Nederlandse afzetmarkt
Het is noodzakelijk dat het marktaandeel voor duurzame dierlijke producten ten opzichte
van niet duurzame dierlijke producten in alle afzetkanalen (zoals catering, horeca,
speciaalzaken, supermarkten en de voedingsmiddelenindustrie) groter wordt. Dit is
ook de wens van de Alliantie Verduurzaming Veehouderij (AVV) waarbinnen diverse Nederlandse
afzetkanalen, de primaire sector en de diervoedersector zijn vertegenwoordigd. Samen
met de AVV, het netwerk MeatNL5 en met slagerijen werk ik aan een plan van aanpak dat beschrijft hoe zij de vraag
naar duurzamere dierlijke producten kunnen vergroten. Dit verschijnt komend voorjaar.

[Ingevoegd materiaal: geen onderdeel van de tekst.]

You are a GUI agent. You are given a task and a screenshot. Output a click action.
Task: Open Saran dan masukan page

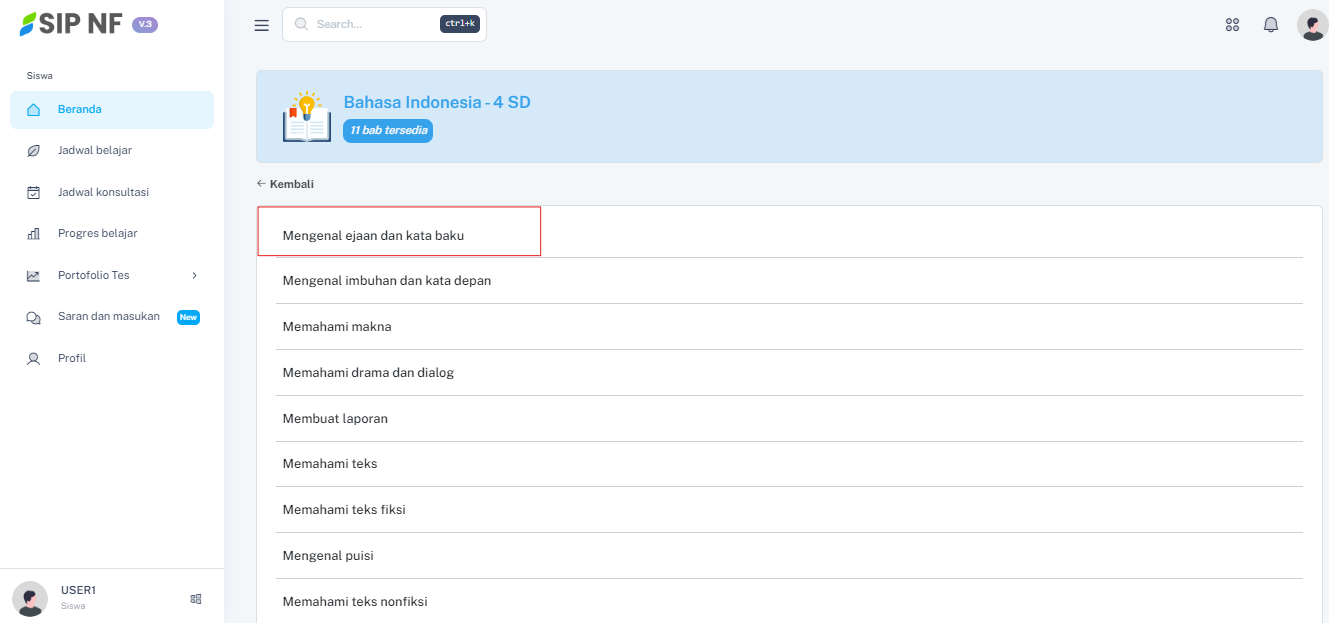click(x=109, y=317)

Het bestaande netwerk MeatNL, mede een initiatief van de AVV, dat producenten van
duurzamere dierlijke producten en ondernemers uit de afzetkanalen met elkaar verbindt,
wil ik versterken en uitbreiden met meer stakeholders. Vanuit dit netwerk zijn al
nieuwe samenwerkingen tot stand gekomen, knelpunten gesignaleerd, analyses gemaakt
en kunnen nieuwe markconcepten, nieuwe marktstrategieën en nieuwe verdienmodellen
ontstaan waarmee het marktaandeel voor duurzame dierlijke producten op de Nederlandse
markt wordt vergroot.
De verschillende overheidsdiensten en -instellingen zijn met hun catering ook een
(grote) eindgebruiker van dierlijke producten. In mei 2019 zijn de criteria voor Maatschappelijk
Verantwoord Inkopen (MVI) voor het onderdeel catering volledig vernieuwd. Hiermee
wordt het aandeel van duurzame dierlijke producten ten opzichte van niet duurzame
producten vergroot. De MVI-criteria worden jaarlijks beoordeeld en waar nodig aangepast
indien er sprake is van nieuwe ontwikkelingen. Volgend jaar wil ik kijken of we specifieke
duurzamere marktconcepten als eis of gunningscriterium kunnen opnemen in de MVI-criteria,
zodat de ontwikkeling hiervan verder wordt gestimuleerd. Daarnaast wil ik ook kijken
naar de inkoopeisen voor duurzame catering bij de huur van vergaderruimtes en bij
de organisatie van evenementen.
Consumenten
Om het marktaandeel voor duurzame dierlijke producten te vergroten, moet ook de consument
voor deze producten kiezen. Ik zie al een trend dat consumenten vaker kiezen voor
duurzaam geproduceerd voedsel6. Samen met ketenpartijen wil ik een gezamenlijke strategie ontwikkelen om Nederlandse
consumenten beter te informeren en motiveren om duurzame dierlijke producten te kopen
voor thuis of wanneer zij buitenhuis eten. De rol van keurmerken, transparantie over
het productieproces en de in de markt aanwezige kennis over consumentengedrag maken
hier onderdeel van uit.
Om de consument te helpen kiezen voor duurzamere dierlijke producten bestaan nu het
Beter Leven Keurmerk van de Dierenbescherming en het keurmerk On the way to Planetproof
van Stichting Milieukeur. Met een subsidie ondersteun ik de verbreding van het Beter
Leven Keurmerk met natuur- en milieucriteria. De Dierenbescherming, stichting Natuur
en Milieu en de Vogelbescherming ontwikkelen dit samen met veehouders en verwerkers.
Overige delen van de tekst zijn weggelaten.